**TEXT PASSAGE**
- - -

Saturday, January 19, 2008

'Ocean floor sensors will warn of failing Gulf Stream'

"UK will be in a deep freeze if the current strays." From The Guardian.

An armada of robot submarines and marine sensors are to be deployed across the Atlantic, from Florida to the Canary Islands, to provide early warning that the Gulf Stream might be failing, an event that would trigger cataclysmic freezing in Britain for decades.

The £16m system, called Rapid Watch, will use the latest underwater monitoring techniques to check whether cold water pouring south from melting Arctic ice sheets is diverting the current's warm waters away from Britain.

Without the Gulf Stream, the UK would be as cold as Canada in winter. Ports could freeze over and snowstorms and blizzards would paralyse the country. An extreme version of this meteorological mayhem provided the film The Day After Tomorrow with its plotline. . . .

- - -

**SET TASK 1**
Decide whether each statement agrees with the Gulf Stream article, and support each yes or no with the deciding words of the article, quoted exactly. (a) The monitoring system is called Rapid Watch. (b) The sensors are to be deployed across the Pacific. (c) The system will cost £6m.
**SET TASK 2**
Reproduce the Gulf Stream article from "An armada of" to "away from Britain.", word for word.

**DATA PROVIDED**
- - -

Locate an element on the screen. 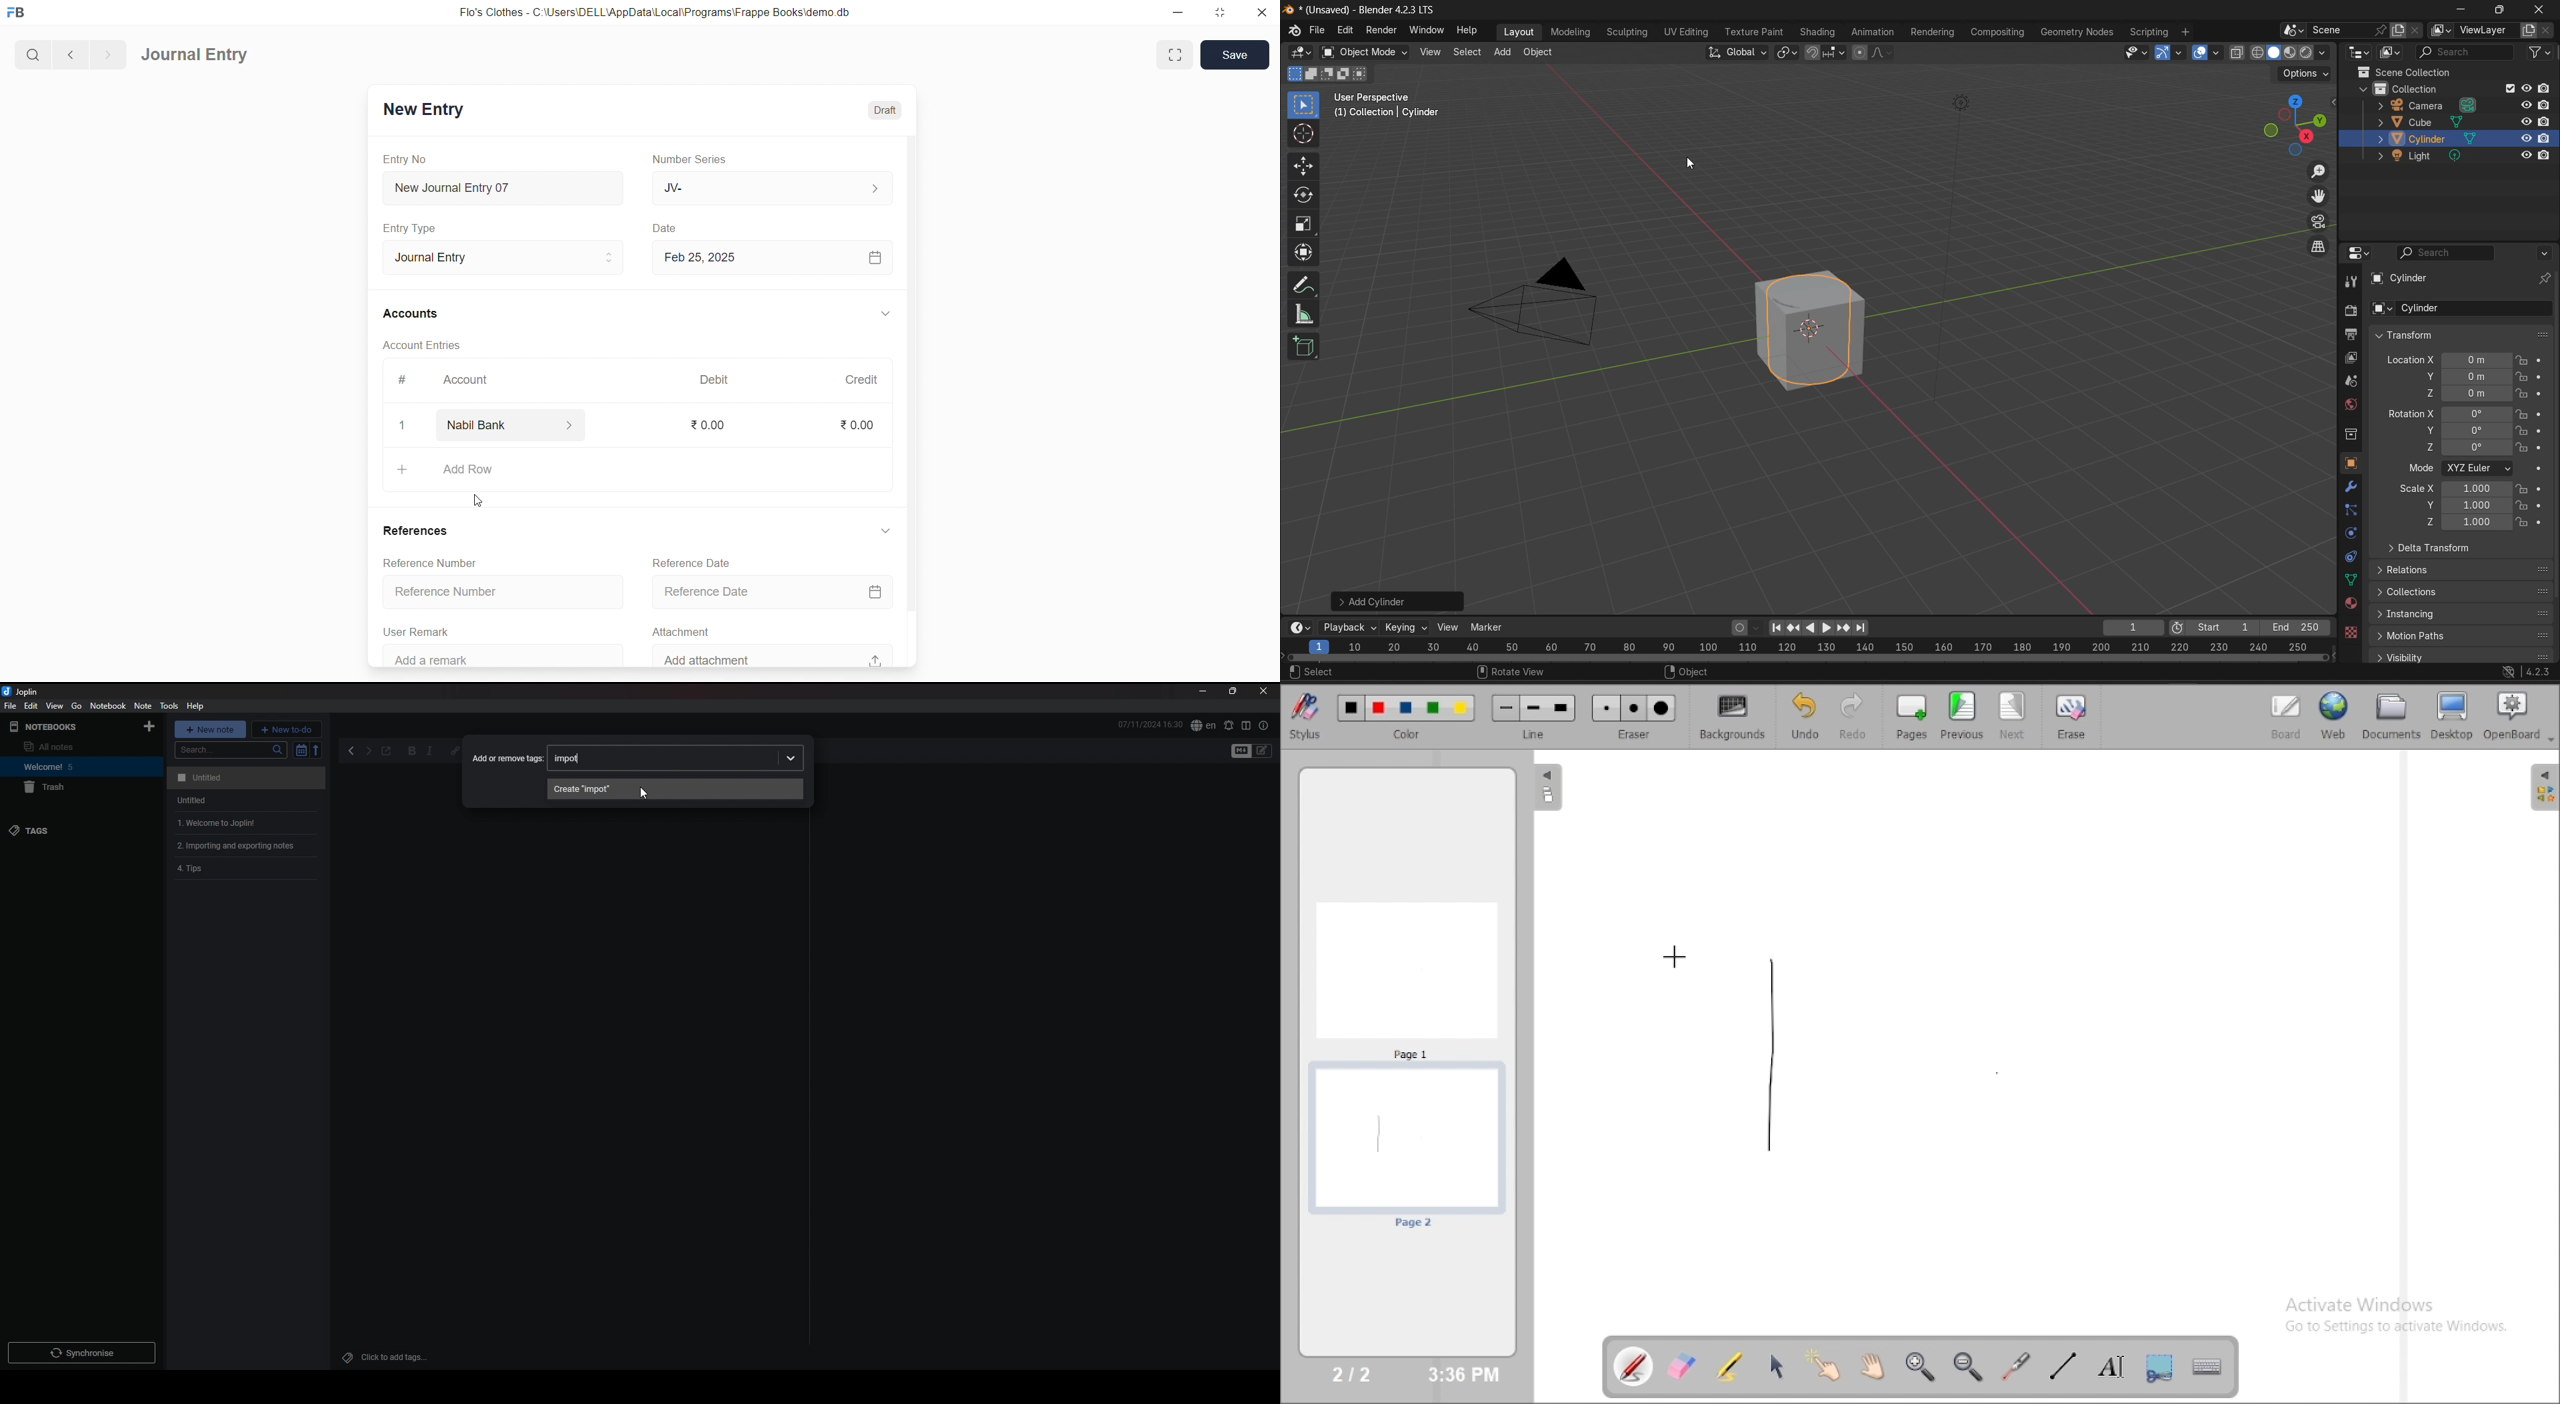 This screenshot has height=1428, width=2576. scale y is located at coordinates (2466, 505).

- - -

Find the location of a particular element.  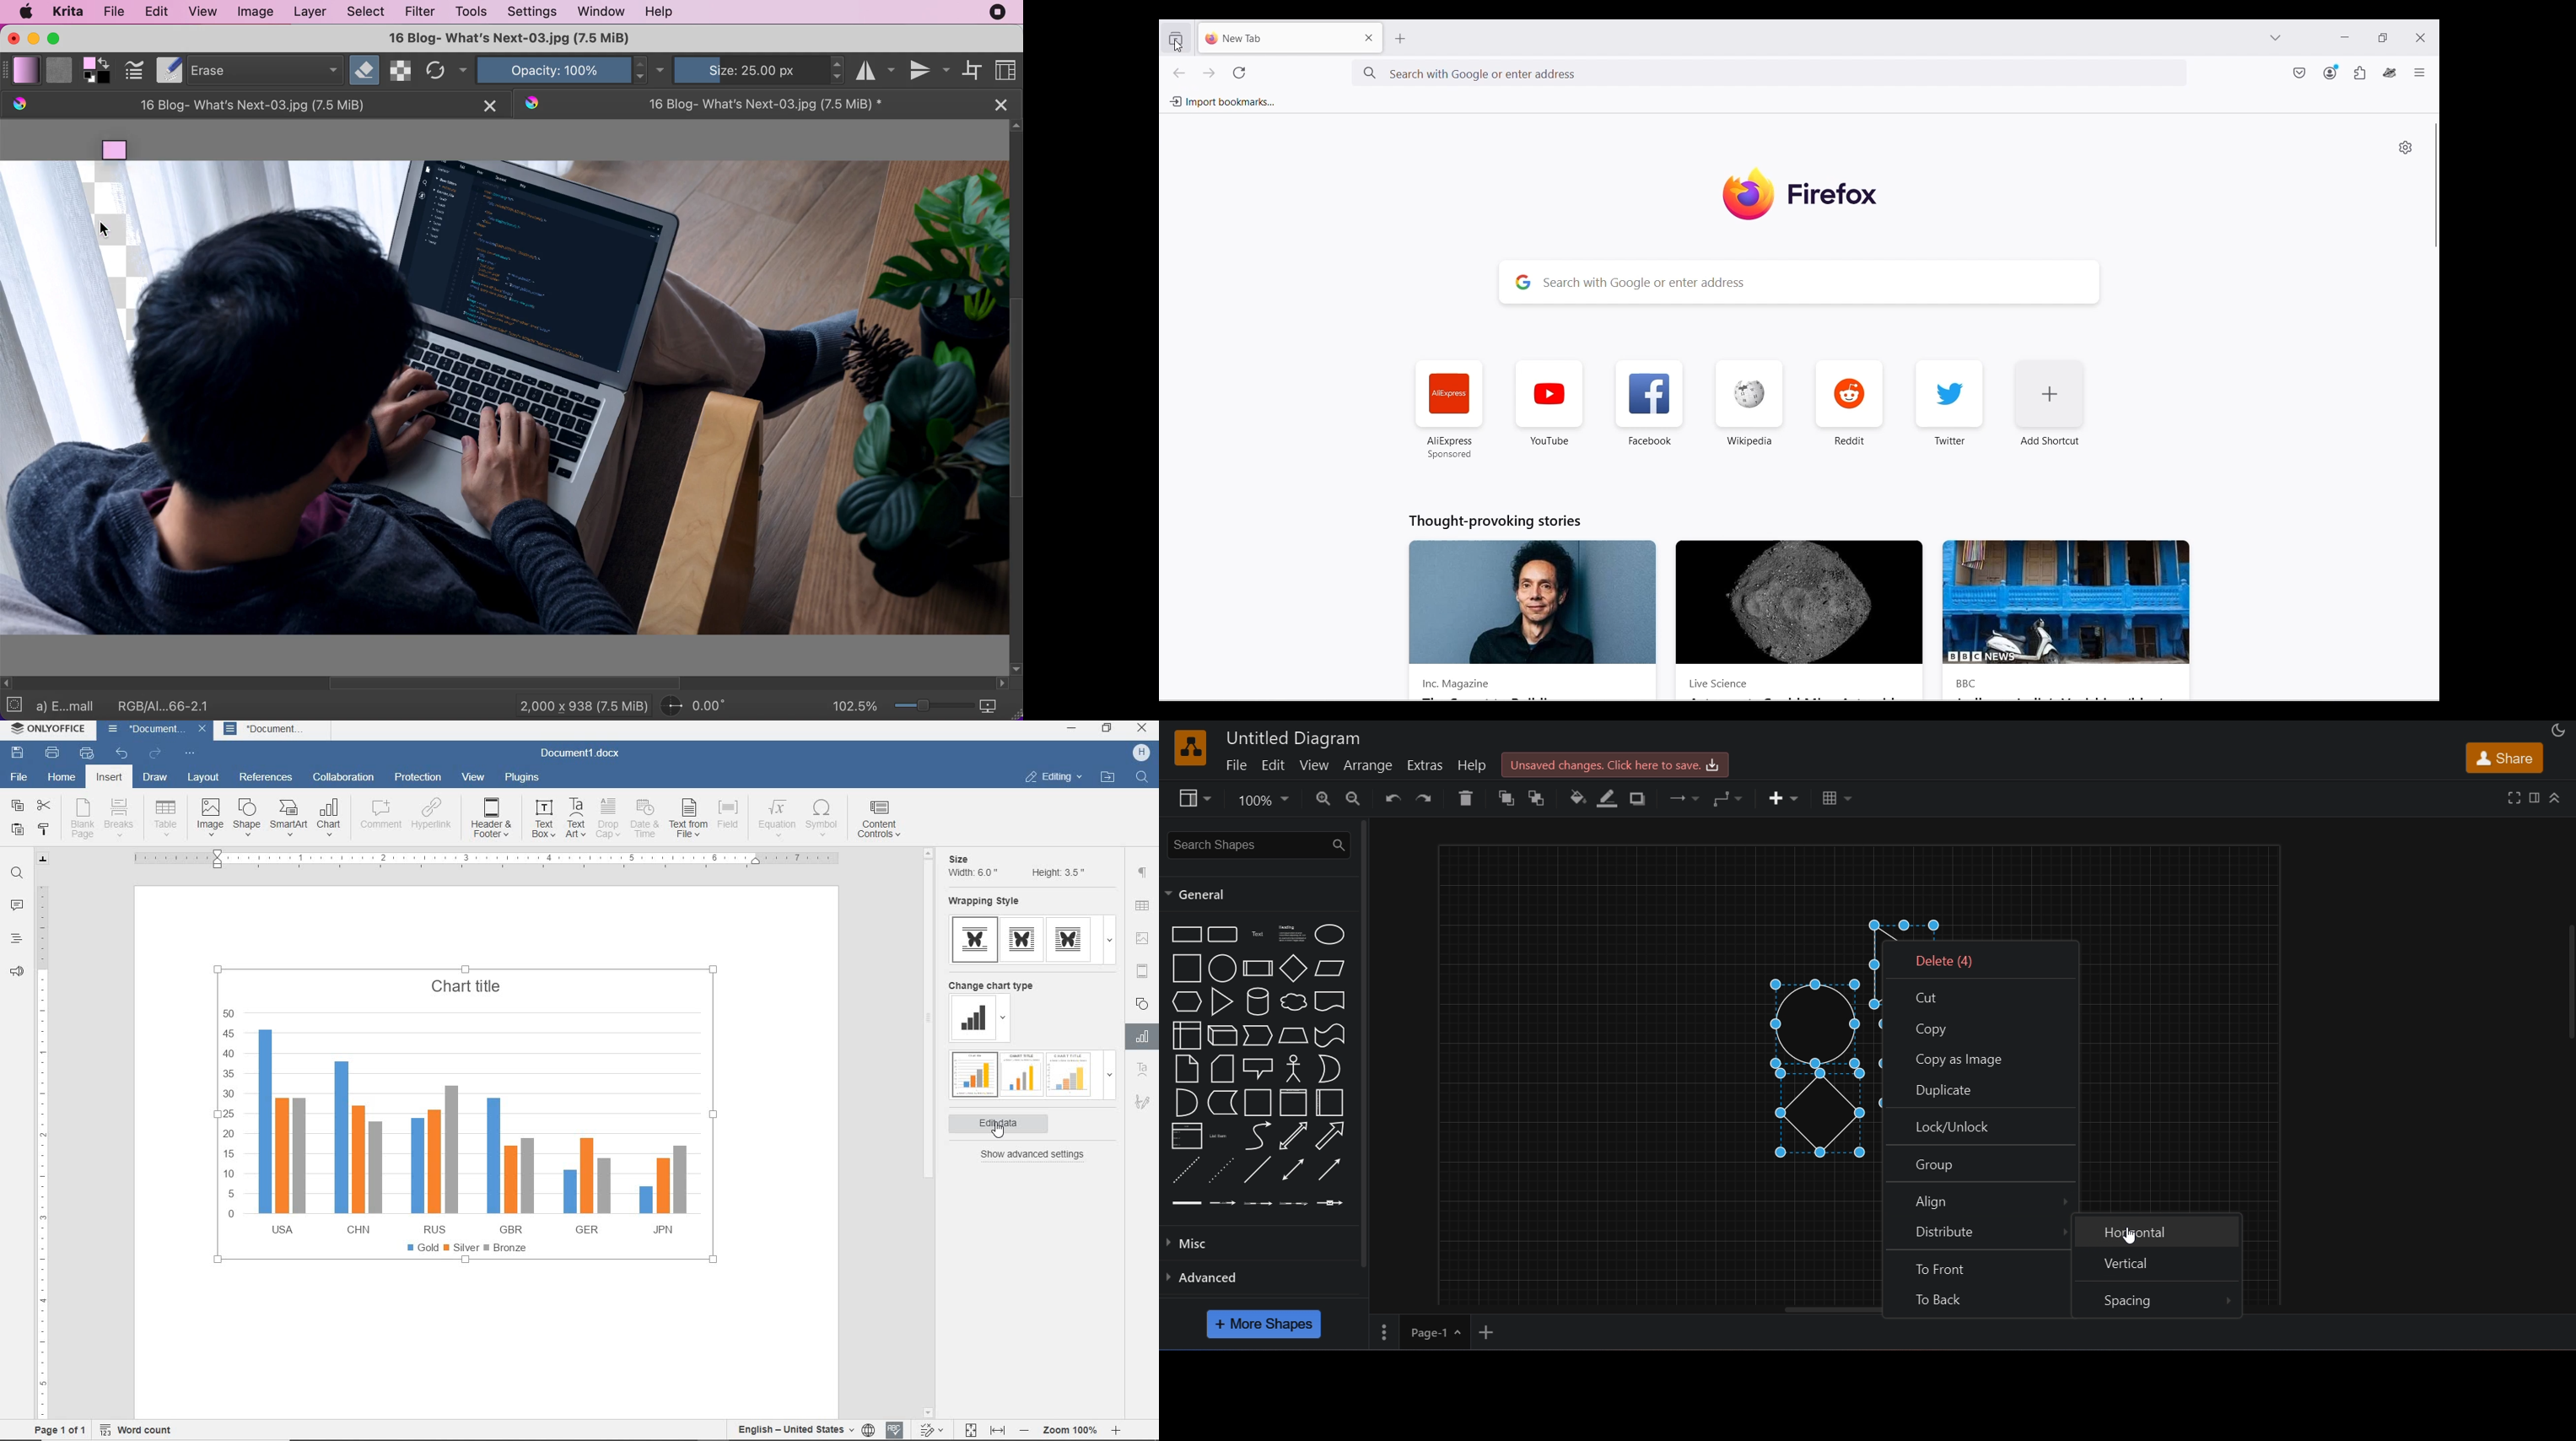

- - -

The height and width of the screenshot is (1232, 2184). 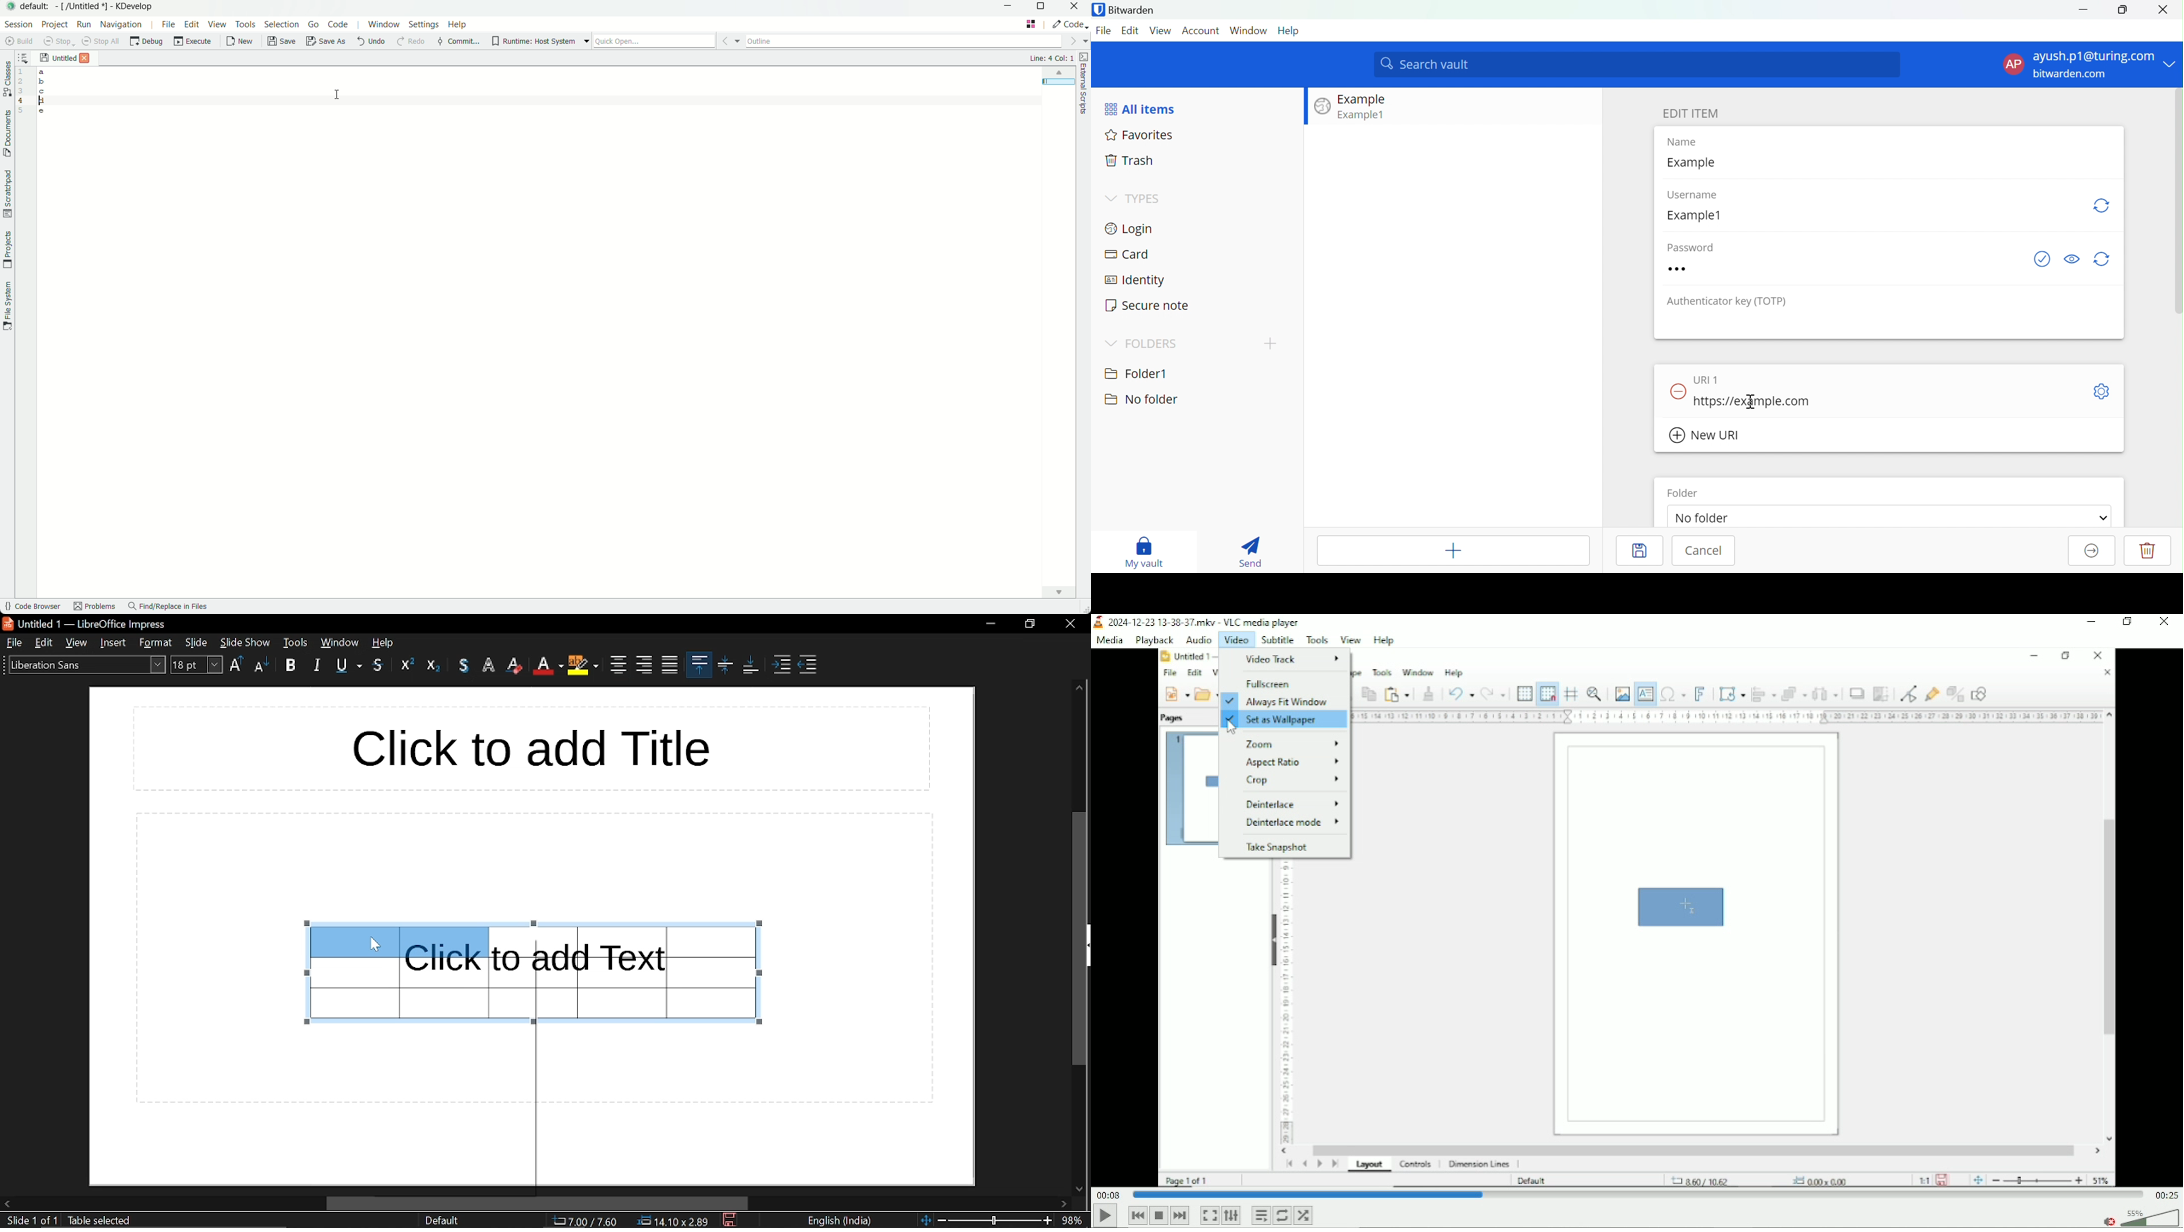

- - -

**COMPLETE OUTPUT 1**
(a) Yes: "The £16m system, called Rapid Watch"
(b) No: "deployed across the Atlantic, from Florida to the Canary Islands"
(c) No: "The £16m system"

**COMPLETE OUTPUT 2**
An armada of robot submarines and marine sensors are to be deployed across the Atlantic, from Florida to the Canary Islands, to provide early warning that the Gulf Stream might be failing, an event that would trigger cataclysmic freezing in Britain for decades.

The £16m system, called Rapid Watch, will use the latest underwater monitoring techniques to check whether cold water pouring south from melting Arctic ice sheets is diverting the current's warm waters away from Britain.